● **Dataset entries**
Content starts
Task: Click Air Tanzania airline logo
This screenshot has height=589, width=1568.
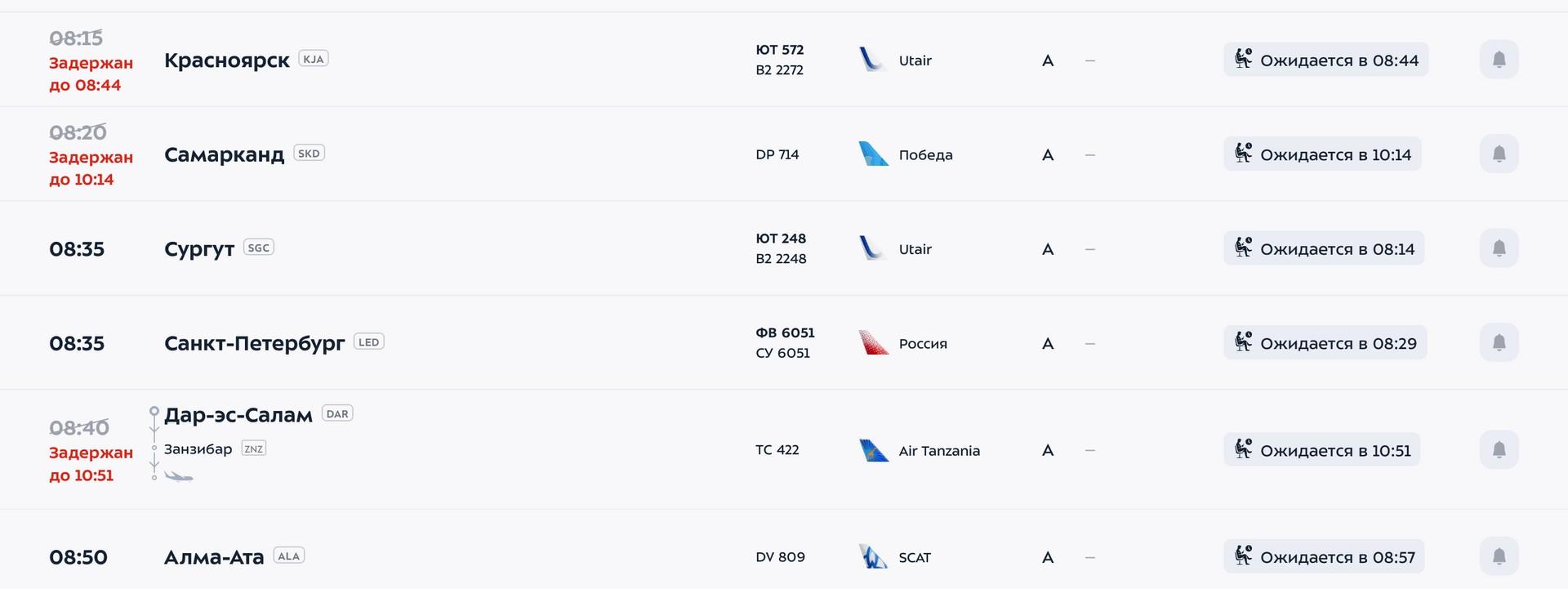Action: pyautogui.click(x=873, y=449)
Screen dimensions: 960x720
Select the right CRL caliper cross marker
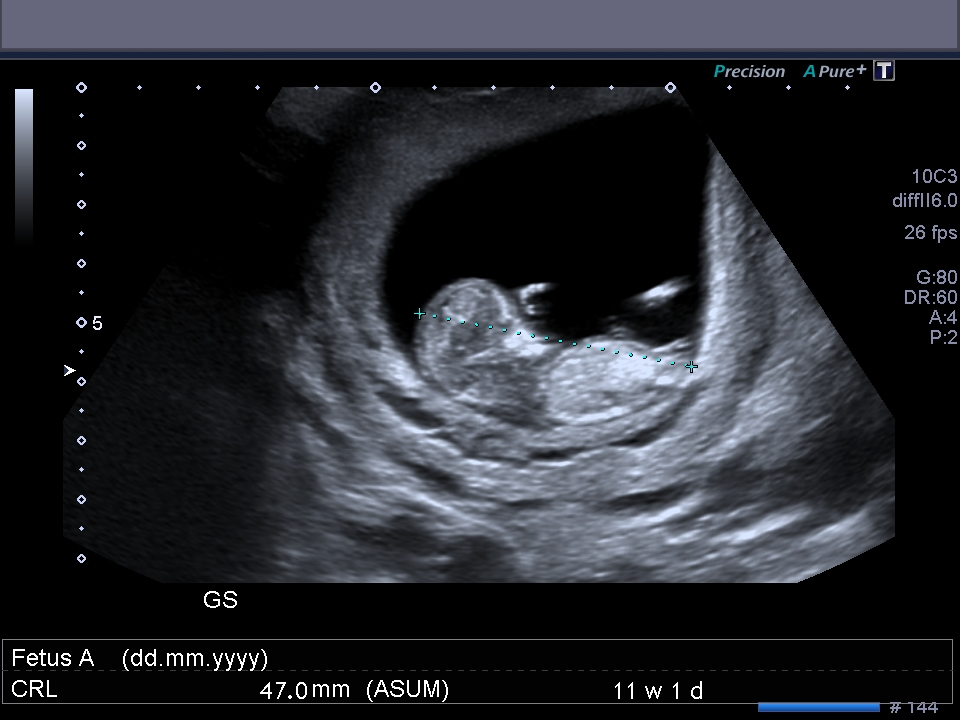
Content ends
● **What the exercise asks**
Write out each line again, exactly as it appears above, except for any picture.

● **Exercise result**
Task: Click Air Tanzania airline logo
This screenshot has height=589, width=1568.
Action: pyautogui.click(x=873, y=449)
Screen dimensions: 960x720
Select the right CRL caliper cross marker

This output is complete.